- [What this task involves]: Would you give the entries again word for word, with no pictures in the copy?
(Dataset begins)
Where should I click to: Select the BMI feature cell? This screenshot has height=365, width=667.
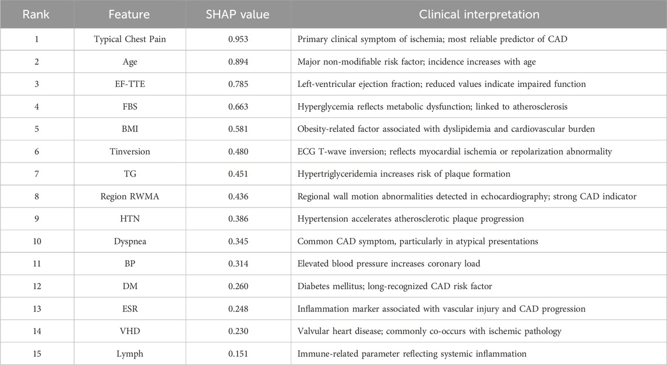click(x=131, y=129)
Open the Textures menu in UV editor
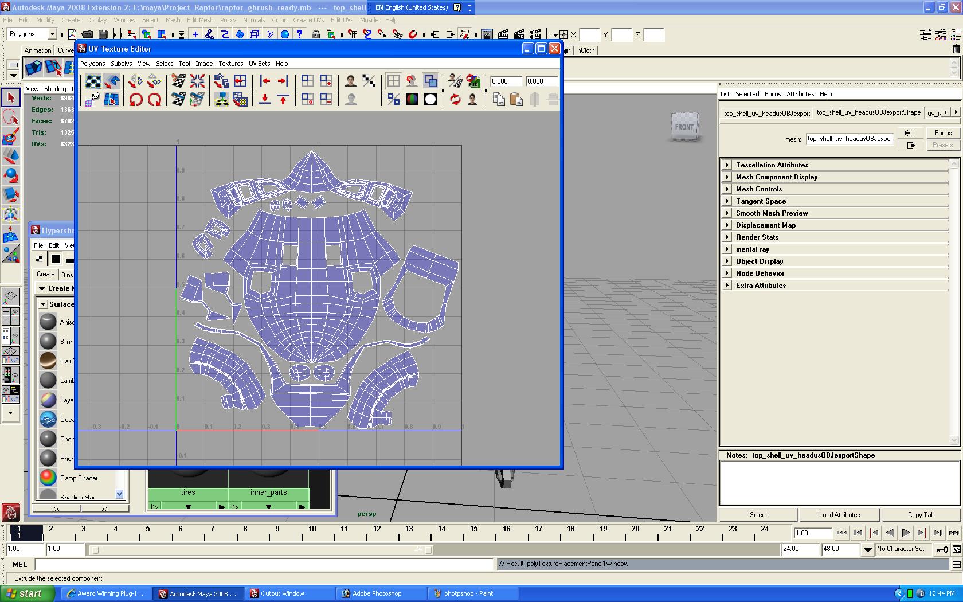This screenshot has height=602, width=963. click(230, 64)
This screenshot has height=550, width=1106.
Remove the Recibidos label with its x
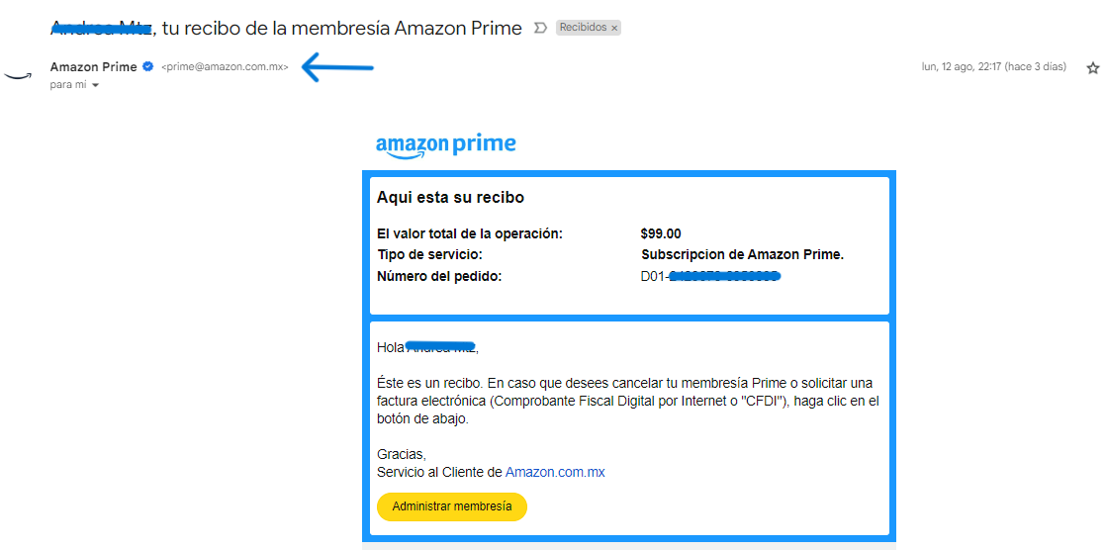[614, 29]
(Dataset ends)
- [Result of this task]:
Where should I click to: Select the BMI feature cell? This screenshot has height=365, width=667.
click(x=131, y=129)
Open the Textures menu in UV editor
This screenshot has height=602, width=963. click(230, 64)
This screenshot has height=550, width=1106.
Remove the Recibidos label with its x
[614, 29]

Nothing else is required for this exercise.